TASK PROMPT
What the answer must hold is the line containing "The width and" and all lines after it through the end of the listing, copied exactly, with pictures left out.
TASK INPUTS START
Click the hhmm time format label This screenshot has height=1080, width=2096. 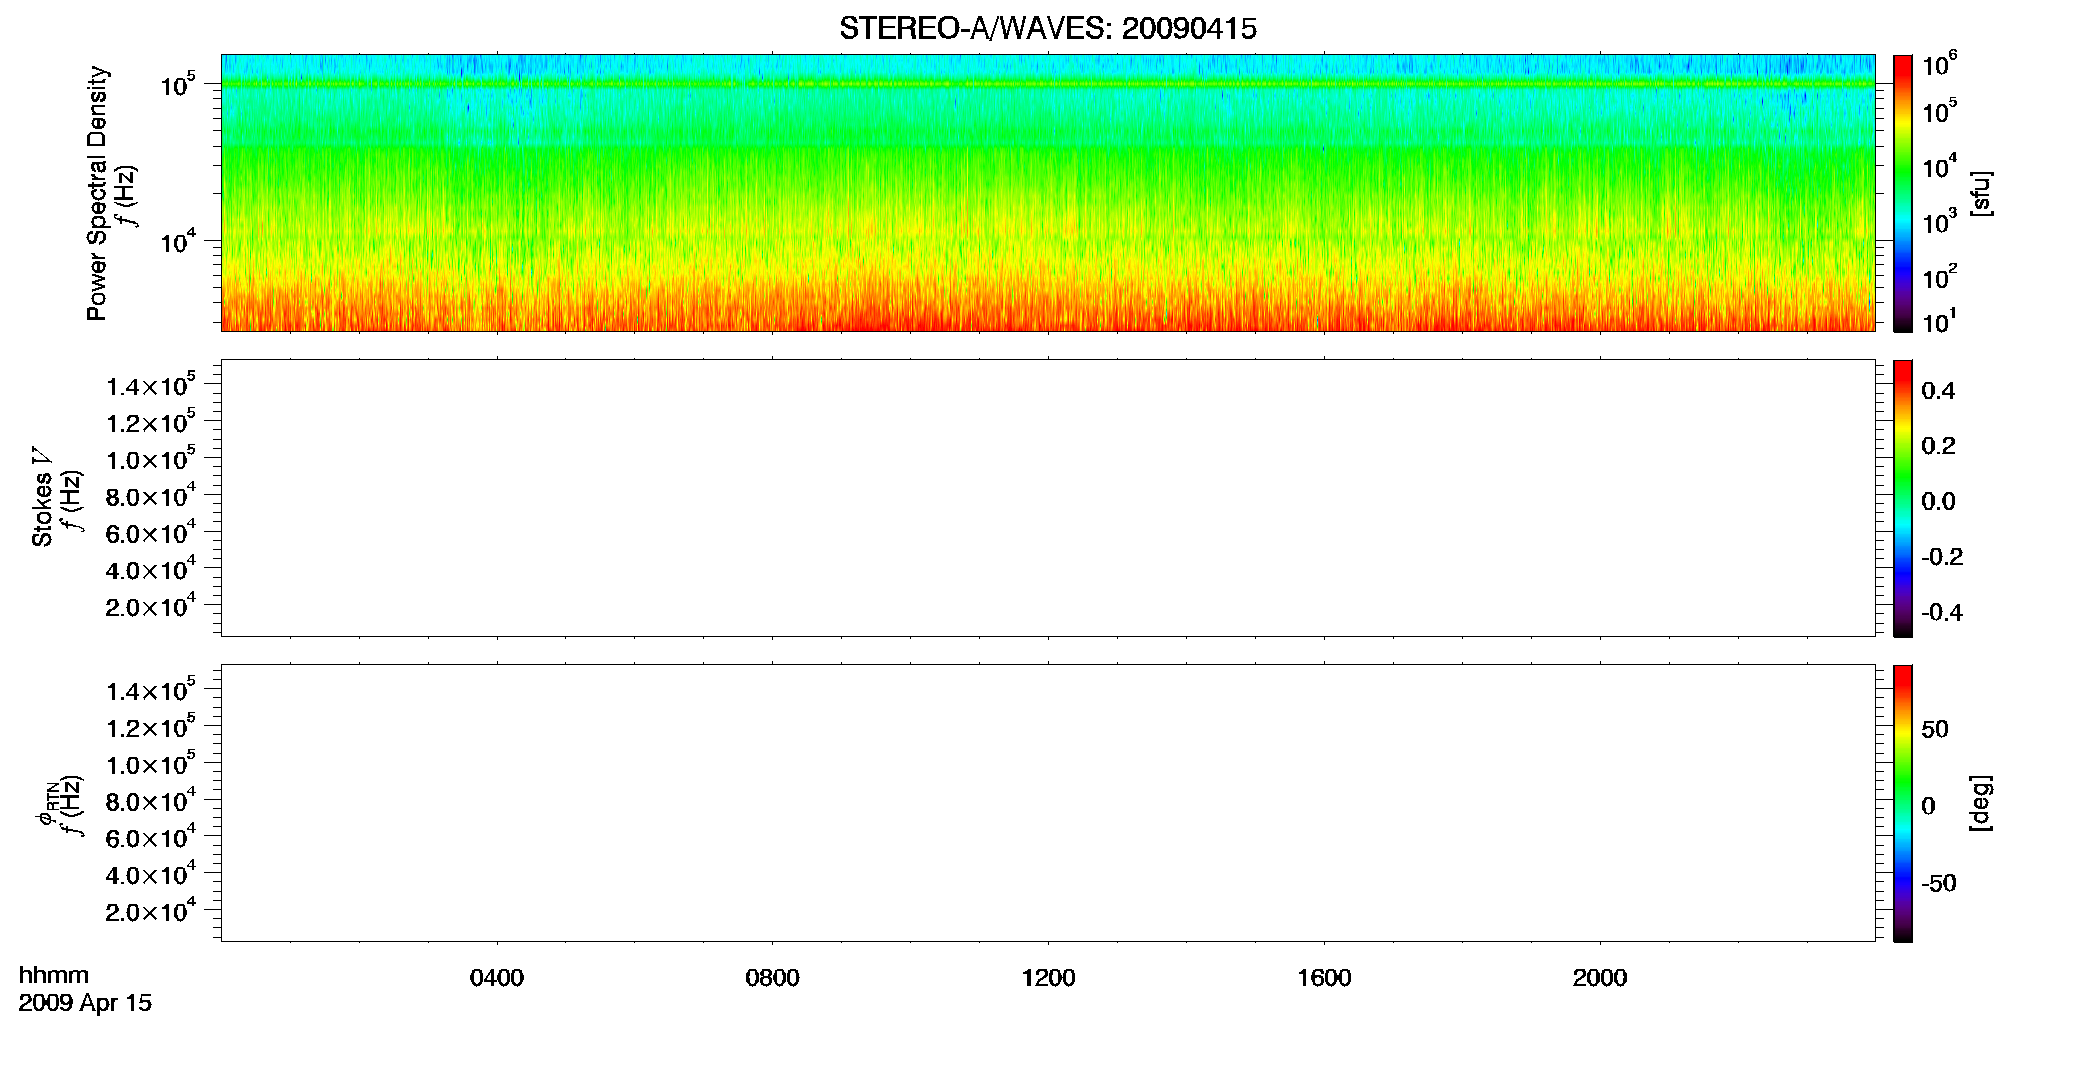[54, 975]
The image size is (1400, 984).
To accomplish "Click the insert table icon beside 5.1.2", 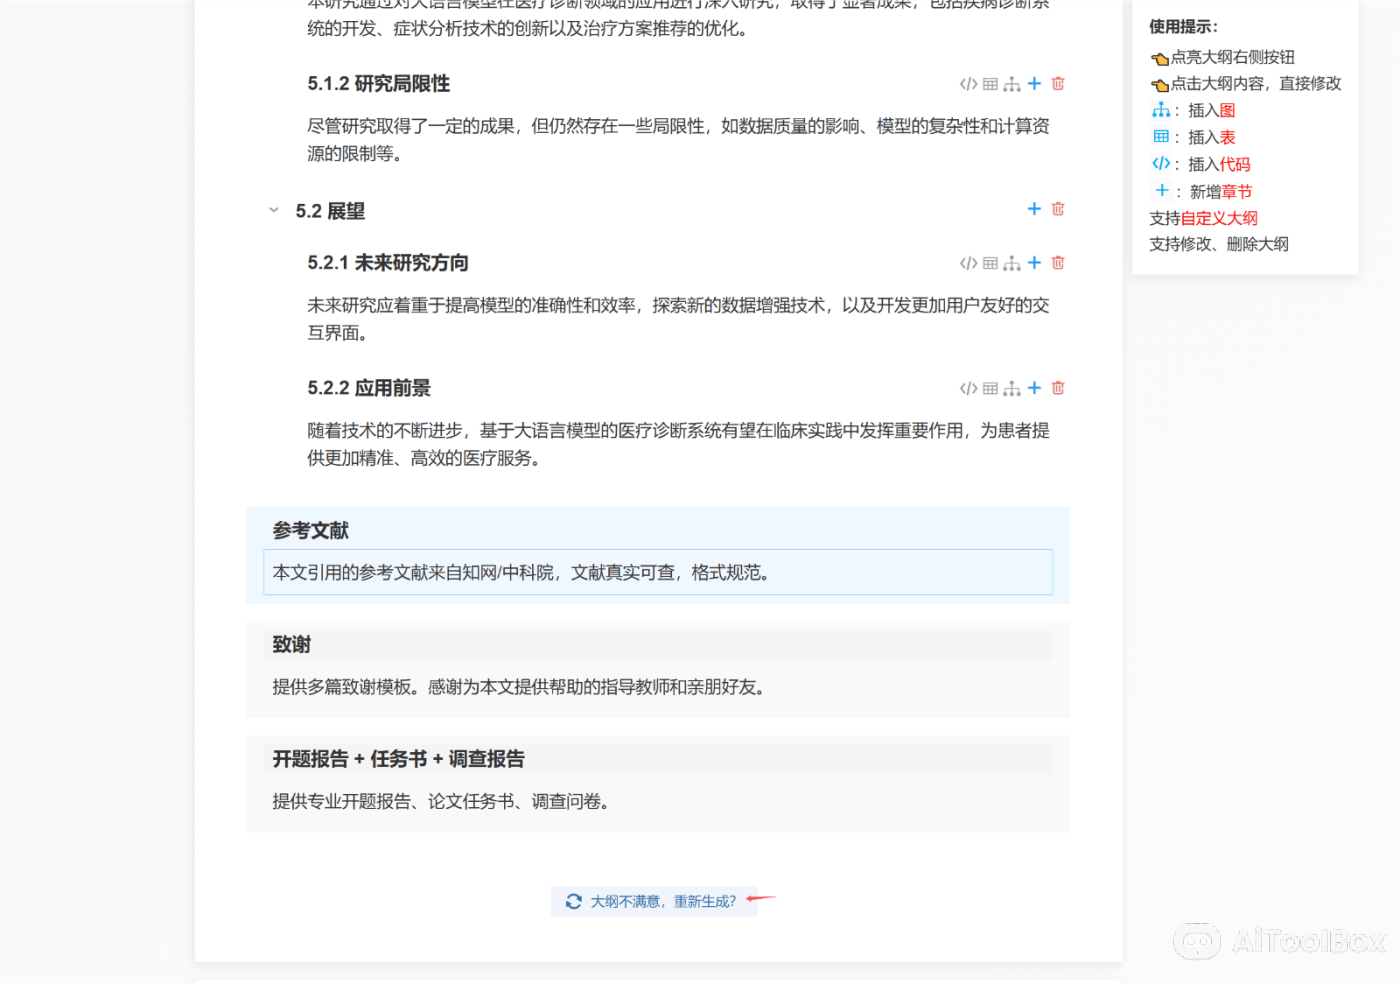I will [989, 84].
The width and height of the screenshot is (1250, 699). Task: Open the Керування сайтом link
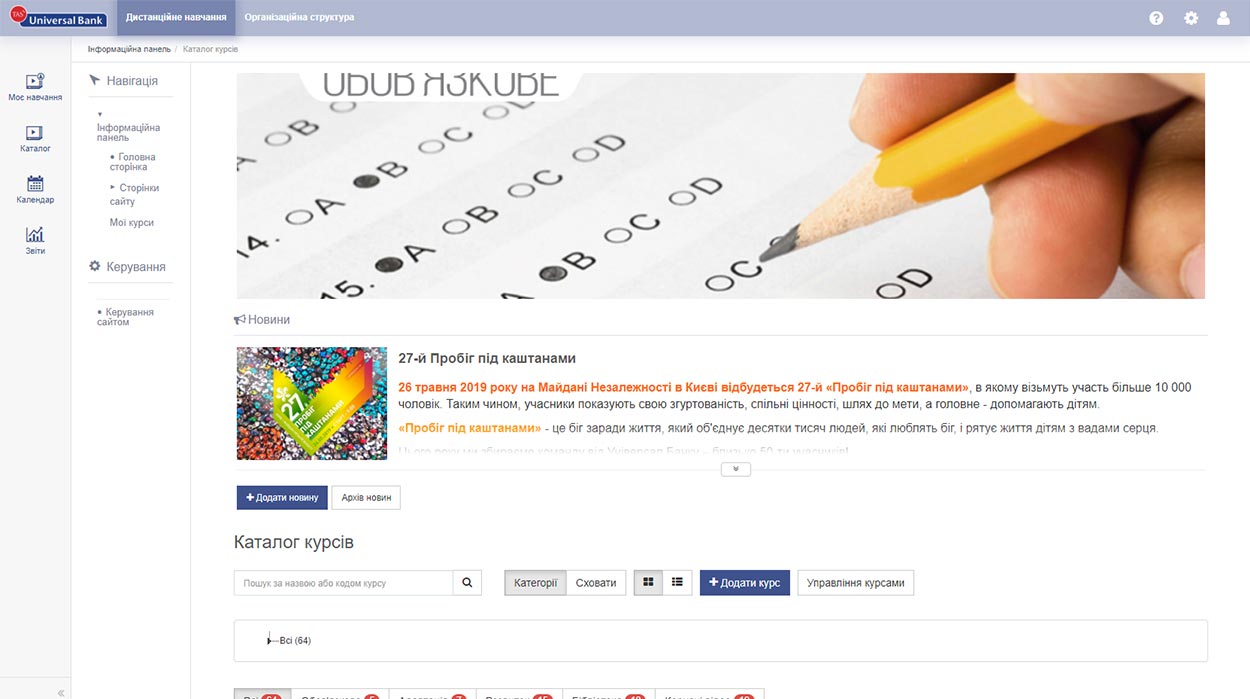tap(130, 317)
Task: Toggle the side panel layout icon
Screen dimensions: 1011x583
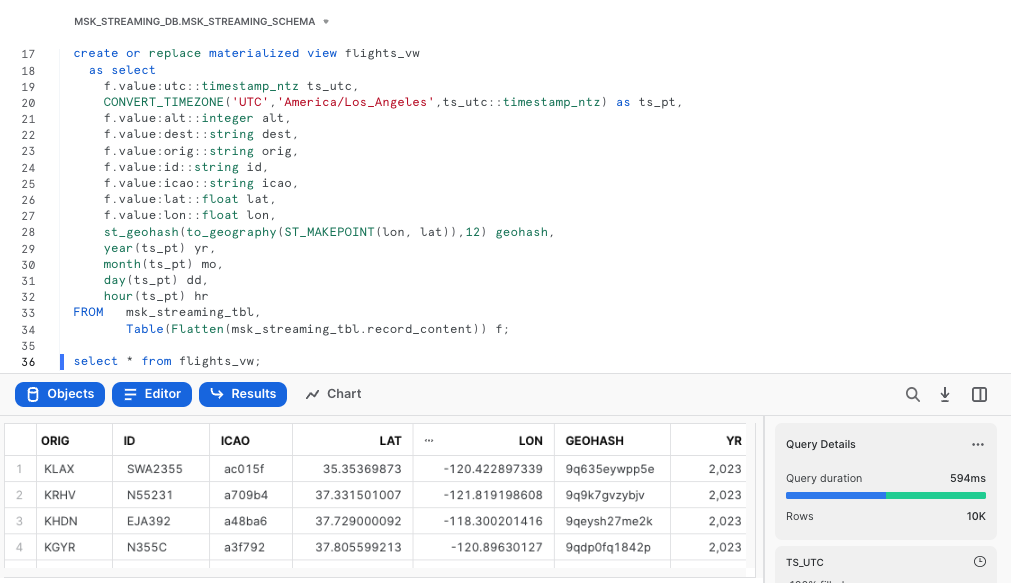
TASK INPUTS END
REPLY
The width and height of the screenshot is (1250, 699). Task: Open the Керування сайтом link
tap(130, 317)
Task: Toggle the side panel layout icon
Screen dimensions: 1011x583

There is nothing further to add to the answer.